(Entries taken from a collection)
------------
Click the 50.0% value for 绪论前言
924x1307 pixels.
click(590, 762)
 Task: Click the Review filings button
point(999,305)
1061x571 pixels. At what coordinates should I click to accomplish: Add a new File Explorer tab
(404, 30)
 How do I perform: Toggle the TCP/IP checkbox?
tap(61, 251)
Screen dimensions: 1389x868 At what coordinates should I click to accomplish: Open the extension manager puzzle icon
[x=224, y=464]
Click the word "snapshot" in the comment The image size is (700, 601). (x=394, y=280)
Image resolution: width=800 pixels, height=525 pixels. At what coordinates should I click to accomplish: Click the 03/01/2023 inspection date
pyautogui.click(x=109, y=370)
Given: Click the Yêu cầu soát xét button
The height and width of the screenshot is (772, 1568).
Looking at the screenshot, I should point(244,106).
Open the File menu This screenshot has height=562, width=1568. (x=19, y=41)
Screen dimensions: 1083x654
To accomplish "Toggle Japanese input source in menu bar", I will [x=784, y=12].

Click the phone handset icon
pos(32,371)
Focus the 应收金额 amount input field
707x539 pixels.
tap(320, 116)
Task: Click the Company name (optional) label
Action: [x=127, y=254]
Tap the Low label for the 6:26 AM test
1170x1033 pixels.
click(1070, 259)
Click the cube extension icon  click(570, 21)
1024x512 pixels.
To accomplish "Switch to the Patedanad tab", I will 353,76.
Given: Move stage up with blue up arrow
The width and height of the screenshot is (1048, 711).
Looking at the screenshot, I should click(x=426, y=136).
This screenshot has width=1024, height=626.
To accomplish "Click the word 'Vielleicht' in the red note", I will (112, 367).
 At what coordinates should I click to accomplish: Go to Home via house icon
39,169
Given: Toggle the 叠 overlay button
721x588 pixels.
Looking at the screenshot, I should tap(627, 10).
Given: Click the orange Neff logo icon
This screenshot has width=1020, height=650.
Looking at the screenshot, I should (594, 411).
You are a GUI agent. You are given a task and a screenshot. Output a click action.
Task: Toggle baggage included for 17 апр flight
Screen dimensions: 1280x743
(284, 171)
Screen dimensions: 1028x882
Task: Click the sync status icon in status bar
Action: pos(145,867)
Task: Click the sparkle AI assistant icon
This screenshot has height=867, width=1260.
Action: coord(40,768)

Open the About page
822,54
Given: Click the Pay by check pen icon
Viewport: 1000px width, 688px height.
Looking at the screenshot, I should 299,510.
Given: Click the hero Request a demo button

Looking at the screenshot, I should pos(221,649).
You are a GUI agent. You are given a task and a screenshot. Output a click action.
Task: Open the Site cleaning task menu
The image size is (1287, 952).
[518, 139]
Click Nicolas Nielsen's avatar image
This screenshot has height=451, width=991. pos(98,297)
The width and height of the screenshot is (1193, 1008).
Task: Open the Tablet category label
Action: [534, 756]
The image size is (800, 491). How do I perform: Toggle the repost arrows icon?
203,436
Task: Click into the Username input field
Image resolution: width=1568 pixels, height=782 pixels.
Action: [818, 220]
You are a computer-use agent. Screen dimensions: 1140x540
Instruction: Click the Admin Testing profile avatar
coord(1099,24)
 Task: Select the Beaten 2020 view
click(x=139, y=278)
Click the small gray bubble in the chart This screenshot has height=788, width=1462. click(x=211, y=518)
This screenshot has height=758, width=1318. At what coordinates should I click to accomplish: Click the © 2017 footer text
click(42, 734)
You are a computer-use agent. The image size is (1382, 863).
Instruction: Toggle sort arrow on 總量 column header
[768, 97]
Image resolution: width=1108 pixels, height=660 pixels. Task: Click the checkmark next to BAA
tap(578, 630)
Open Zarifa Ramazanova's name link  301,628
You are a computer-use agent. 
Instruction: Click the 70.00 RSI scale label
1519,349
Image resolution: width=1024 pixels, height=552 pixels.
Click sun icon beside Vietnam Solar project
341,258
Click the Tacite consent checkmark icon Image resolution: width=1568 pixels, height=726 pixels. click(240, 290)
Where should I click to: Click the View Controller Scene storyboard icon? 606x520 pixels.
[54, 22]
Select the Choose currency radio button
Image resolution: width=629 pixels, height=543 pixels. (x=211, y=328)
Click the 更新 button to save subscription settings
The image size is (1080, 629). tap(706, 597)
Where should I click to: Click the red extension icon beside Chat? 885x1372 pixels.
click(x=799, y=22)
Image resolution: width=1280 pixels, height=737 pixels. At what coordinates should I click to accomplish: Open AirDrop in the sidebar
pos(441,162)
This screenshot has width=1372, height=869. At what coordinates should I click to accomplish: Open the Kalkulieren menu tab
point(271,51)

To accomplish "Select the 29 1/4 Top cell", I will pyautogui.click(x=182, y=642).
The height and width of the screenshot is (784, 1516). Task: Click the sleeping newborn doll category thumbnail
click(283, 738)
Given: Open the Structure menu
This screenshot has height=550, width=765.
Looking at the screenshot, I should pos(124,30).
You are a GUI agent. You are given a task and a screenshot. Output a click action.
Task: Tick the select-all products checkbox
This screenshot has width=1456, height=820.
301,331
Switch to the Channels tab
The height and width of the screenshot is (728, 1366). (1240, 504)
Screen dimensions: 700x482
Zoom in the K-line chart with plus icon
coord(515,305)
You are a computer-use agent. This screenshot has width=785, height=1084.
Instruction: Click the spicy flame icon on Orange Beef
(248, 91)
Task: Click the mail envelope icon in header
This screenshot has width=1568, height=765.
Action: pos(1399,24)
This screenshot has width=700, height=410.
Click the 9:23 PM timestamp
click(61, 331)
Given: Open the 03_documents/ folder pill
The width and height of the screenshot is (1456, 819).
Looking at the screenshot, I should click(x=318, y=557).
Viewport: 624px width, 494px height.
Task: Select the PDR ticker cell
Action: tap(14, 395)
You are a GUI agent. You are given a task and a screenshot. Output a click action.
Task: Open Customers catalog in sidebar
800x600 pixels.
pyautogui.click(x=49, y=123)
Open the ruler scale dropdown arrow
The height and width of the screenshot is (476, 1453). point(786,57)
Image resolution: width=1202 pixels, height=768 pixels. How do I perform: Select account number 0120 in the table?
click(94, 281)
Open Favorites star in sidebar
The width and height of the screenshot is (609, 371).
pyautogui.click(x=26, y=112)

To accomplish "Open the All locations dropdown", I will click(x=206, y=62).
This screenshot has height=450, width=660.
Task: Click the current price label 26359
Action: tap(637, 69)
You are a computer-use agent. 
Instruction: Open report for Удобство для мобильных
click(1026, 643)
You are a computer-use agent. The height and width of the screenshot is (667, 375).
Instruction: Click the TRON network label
------------
Render every record verbatim. Nothing should be left out.

Click the 50.0% value for 绪论前言
924x1307 pixels.
click(590, 762)
 Task: Click the Review filings button
point(999,305)
1061x571 pixels. At what coordinates should I click to accomplish: Add a new File Explorer tab
(404, 30)
 How do I perform: Toggle the TCP/IP checkbox?
tap(61, 251)
Screen dimensions: 1389x868 At what coordinates should I click to accomplish: Open the extension manager puzzle icon
[x=224, y=464]
Click the word "snapshot" in the comment The image size is (700, 601). (x=394, y=280)
Image resolution: width=800 pixels, height=525 pixels. At what coordinates should I click to accomplish: Click the 03/01/2023 inspection date
pyautogui.click(x=109, y=370)
Given: Click the Yêu cầu soát xét button
The height and width of the screenshot is (772, 1568).
Looking at the screenshot, I should point(244,106).
Open the File menu This screenshot has height=562, width=1568. (x=19, y=41)
Screen dimensions: 1083x654
To accomplish "Toggle Japanese input source in menu bar", I will [x=784, y=12].

Click the phone handset icon
pos(32,371)
Focus the 应收金额 amount input field
707x539 pixels.
tap(320, 116)
Task: Click the Company name (optional) label
Action: [x=127, y=254]
Tap the Low label for the 6:26 AM test
1170x1033 pixels.
click(1070, 259)
Click the cube extension icon  click(570, 21)
1024x512 pixels.
To accomplish "Switch to the Patedanad tab", I will 353,76.
Given: Move stage up with blue up arrow
The width and height of the screenshot is (1048, 711).
Looking at the screenshot, I should click(x=426, y=136).
This screenshot has width=1024, height=626.
To accomplish "Click the word 'Vielleicht' in the red note", I will (112, 367).
 At what coordinates should I click to accomplish: Go to Home via house icon
39,169
Given: Toggle the 叠 overlay button
721x588 pixels.
Looking at the screenshot, I should tap(627, 10).
Given: Click the orange Neff logo icon
This screenshot has width=1020, height=650.
Looking at the screenshot, I should (594, 411).
You are a GUI agent. You are given a task and a screenshot. Output a click action.
Task: Toggle baggage included for 17 апр flight
Screen dimensions: 1280x743
(284, 171)
Screen dimensions: 1028x882
Task: Click the sync status icon in status bar
Action: pos(145,867)
Task: Click the sparkle AI assistant icon
This screenshot has height=867, width=1260.
Action: coord(40,768)

Open the About page
822,54
Given: Click the Pay by check pen icon
Viewport: 1000px width, 688px height.
Looking at the screenshot, I should 299,510.
Given: Click the hero Request a demo button

Looking at the screenshot, I should pos(221,649).
You are a GUI agent. You are given a task and a screenshot. Output a click action.
Task: Open the Site cleaning task menu
The image size is (1287, 952).
[518, 139]
Click Nicolas Nielsen's avatar image
This screenshot has height=451, width=991. pos(98,297)
The width and height of the screenshot is (1193, 1008).
Task: Open the Tablet category label
Action: [534, 756]
The image size is (800, 491). How do I perform: Toggle the repost arrows icon?
203,436
Task: Click into the Username input field
Image resolution: width=1568 pixels, height=782 pixels.
Action: [818, 220]
You are a computer-use agent. Screen dimensions: 1140x540
Instruction: Click the Admin Testing profile avatar
coord(1099,24)
 Task: Select the Beaten 2020 view
click(x=139, y=278)
Click the small gray bubble in the chart This screenshot has height=788, width=1462. click(x=211, y=518)
This screenshot has height=758, width=1318. At what coordinates should I click to accomplish: Click the © 2017 footer text
click(42, 734)
You are a computer-use agent. The image size is (1382, 863).
Instruction: Toggle sort arrow on 總量 column header
[768, 97]
Image resolution: width=1108 pixels, height=660 pixels. Task: Click the checkmark next to BAA
tap(578, 630)
Open Zarifa Ramazanova's name link  301,628
You are a computer-use agent. 
Instruction: Click the 70.00 RSI scale label
1519,349
Image resolution: width=1024 pixels, height=552 pixels.
Click sun icon beside Vietnam Solar project
341,258
Click the Tacite consent checkmark icon Image resolution: width=1568 pixels, height=726 pixels. click(240, 290)
Where should I click to: Click the View Controller Scene storyboard icon? 606x520 pixels.
[54, 22]
Select the Choose currency radio button
Image resolution: width=629 pixels, height=543 pixels. (x=211, y=328)
Click the 更新 button to save subscription settings
The image size is (1080, 629). tap(706, 597)
Where should I click to: Click the red extension icon beside Chat? 885x1372 pixels.
click(x=799, y=22)
Image resolution: width=1280 pixels, height=737 pixels. At what coordinates should I click to accomplish: Open AirDrop in the sidebar
pos(441,162)
This screenshot has width=1372, height=869. At what coordinates should I click to accomplish: Open the Kalkulieren menu tab
point(271,51)

To accomplish "Select the 29 1/4 Top cell", I will pyautogui.click(x=182, y=642).
The height and width of the screenshot is (784, 1516). Task: Click the sleeping newborn doll category thumbnail
click(283, 738)
Given: Open the Structure menu
This screenshot has height=550, width=765.
Looking at the screenshot, I should pos(124,30).
You are a GUI agent. You are given a task and a screenshot. Output a click action.
Task: Tick the select-all products checkbox
This screenshot has width=1456, height=820.
301,331
Switch to the Channels tab
The height and width of the screenshot is (728, 1366). (1240, 504)
Screen dimensions: 700x482
Zoom in the K-line chart with plus icon
coord(515,305)
You are a computer-use agent. This screenshot has width=785, height=1084.
Instruction: Click the spicy flame icon on Orange Beef
(248, 91)
Task: Click the mail envelope icon in header
This screenshot has width=1568, height=765.
Action: pos(1399,24)
This screenshot has width=700, height=410.
Click the 9:23 PM timestamp
click(61, 331)
Given: Open the 03_documents/ folder pill
The width and height of the screenshot is (1456, 819).
Looking at the screenshot, I should click(x=318, y=557).
Viewport: 624px width, 494px height.
Task: Select the PDR ticker cell
Action: tap(14, 395)
You are a GUI agent. You are given a task and a screenshot. Output a click action.
Task: Open Customers catalog in sidebar
800x600 pixels.
pyautogui.click(x=49, y=123)
Open the ruler scale dropdown arrow
The height and width of the screenshot is (476, 1453). point(786,57)
Image resolution: width=1202 pixels, height=768 pixels. How do I perform: Select account number 0120 in the table?
click(94, 281)
Open Favorites star in sidebar
The width and height of the screenshot is (609, 371).
pyautogui.click(x=26, y=112)

To accomplish "Open the All locations dropdown", I will click(x=206, y=62).
This screenshot has height=450, width=660.
Task: Click the current price label 26359
Action: tap(637, 69)
You are a computer-use agent. 
Instruction: Open report for Удобство для мобильных
click(1026, 643)
You are a computer-use agent. The height and width of the screenshot is (667, 375).
Instruction: Click the TRON network label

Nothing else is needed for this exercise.